> [BRIEF]: Exactly as they appear, copy the lines of the listing from the one containing "Español (966, 84)" through the final line, both included, and nothing else.

━━━━━ GIVEN RECORDS ━━━━━

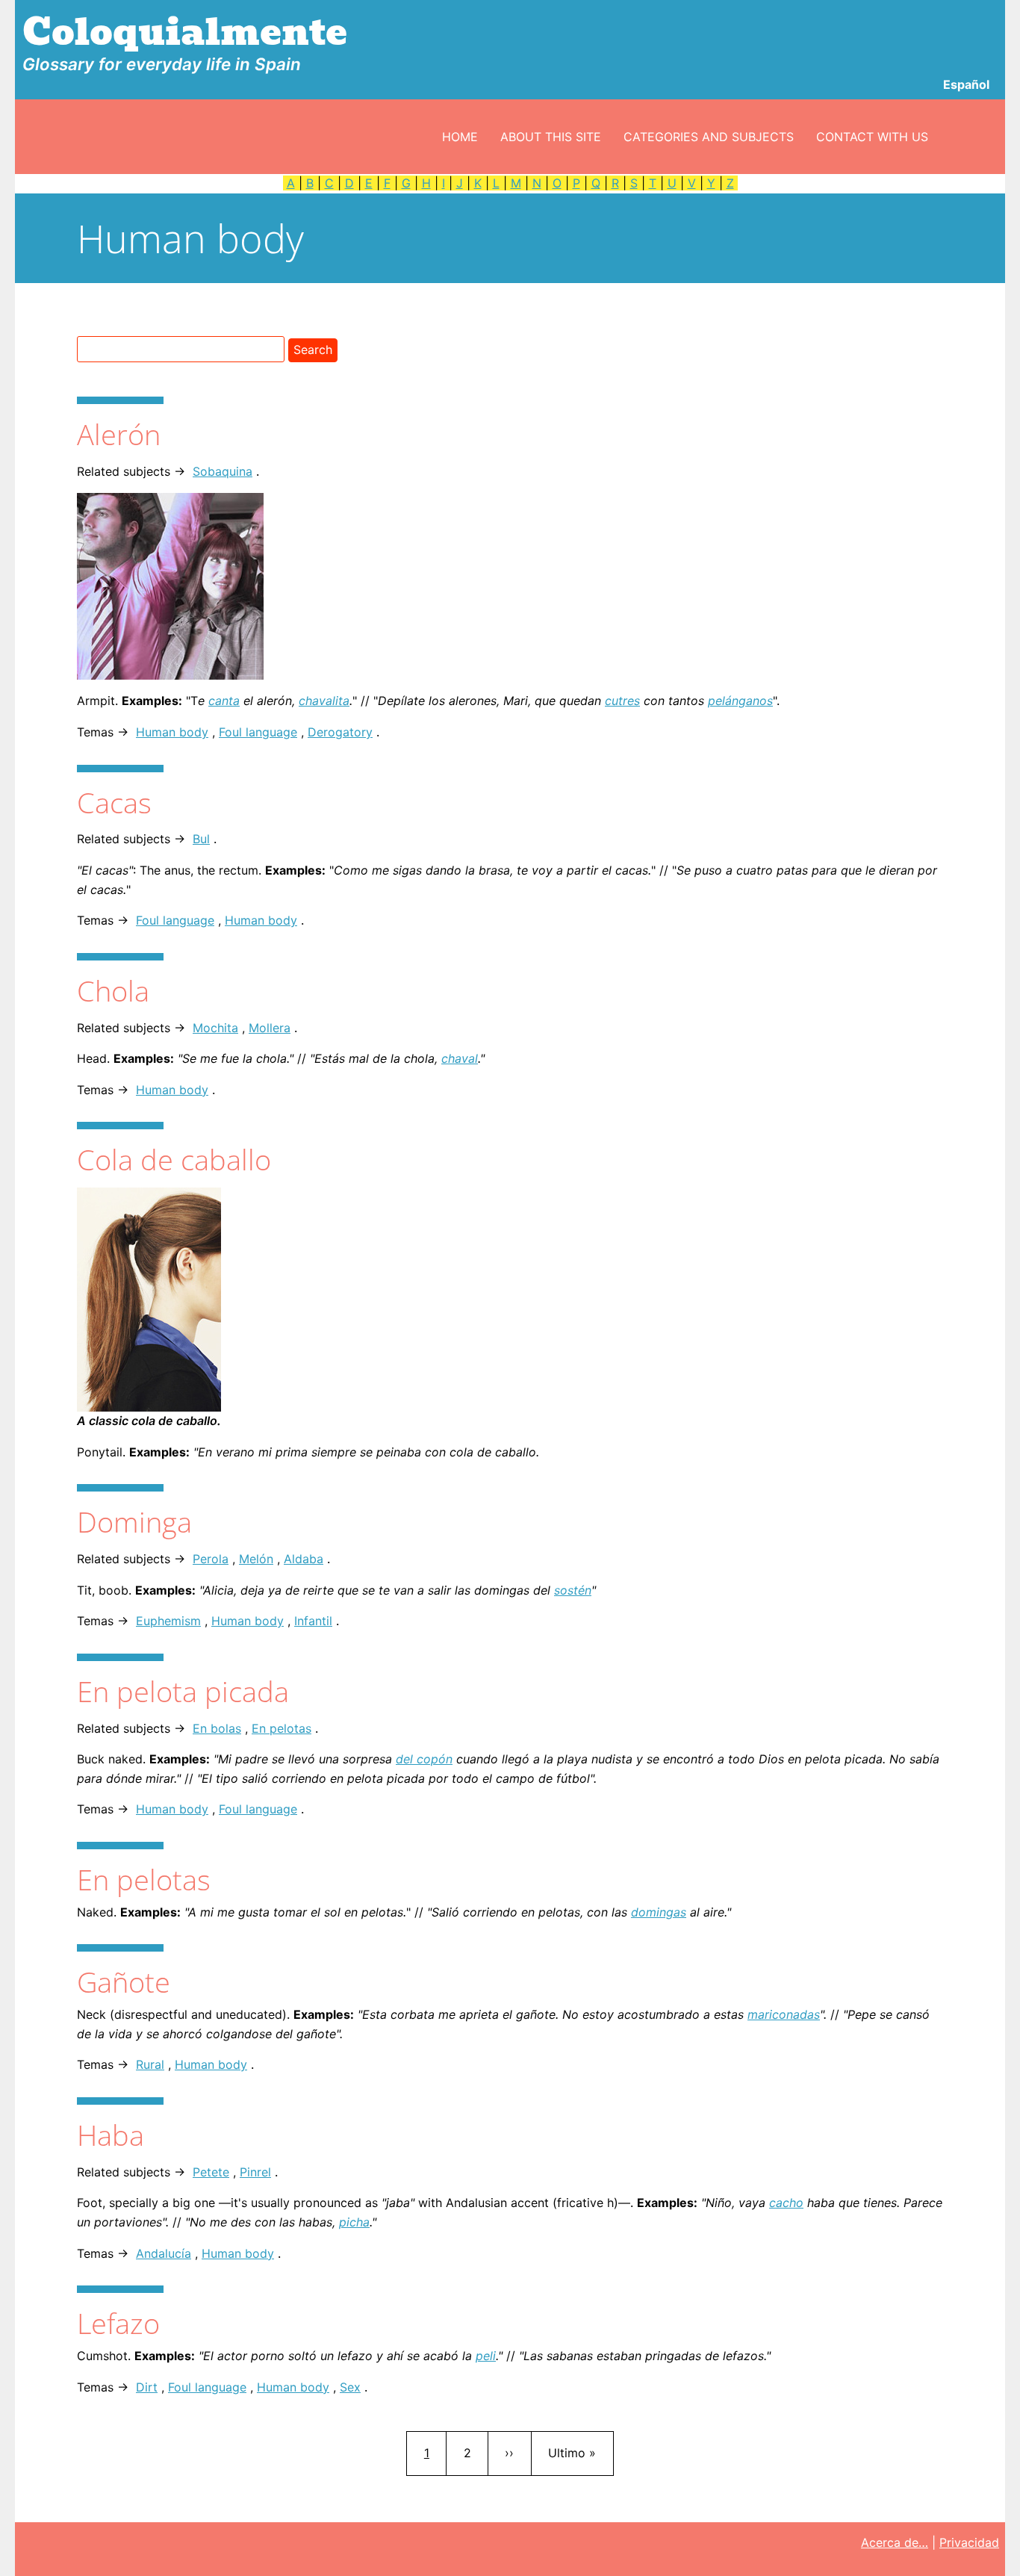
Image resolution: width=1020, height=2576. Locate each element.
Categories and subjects (708, 136)
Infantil (313, 1620)
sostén (572, 1590)
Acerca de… (894, 2542)
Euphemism (168, 1620)
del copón (424, 1758)
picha (354, 2222)
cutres (622, 700)
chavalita (324, 700)
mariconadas (783, 2014)
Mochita (215, 1027)
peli (486, 2355)
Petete (211, 2171)
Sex (350, 2387)
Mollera (269, 1027)
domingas (658, 1912)
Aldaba (303, 1558)
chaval (459, 1058)
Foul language (258, 731)
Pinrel (255, 2171)
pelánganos (740, 700)
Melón (256, 1558)
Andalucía (163, 2253)
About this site (550, 136)
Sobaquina (222, 471)
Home (460, 136)
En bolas (217, 1728)
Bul (201, 838)
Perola (210, 1558)
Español (966, 84)
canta (224, 700)
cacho (786, 2202)
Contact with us (872, 136)
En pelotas (281, 1728)
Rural (150, 2064)
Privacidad (969, 2542)
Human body (172, 731)
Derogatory (340, 731)
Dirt (147, 2387)
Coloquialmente (184, 32)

━━━━━

> [RESPONSE BOX]:
Español (966, 84)
canta (224, 700)
cacho (786, 2202)
Contact with us (872, 136)
En pelotas (281, 1728)
Rural (150, 2064)
Privacidad (969, 2542)
Human body (172, 731)
Derogatory (340, 731)
Dirt (147, 2387)
Coloquialmente (184, 32)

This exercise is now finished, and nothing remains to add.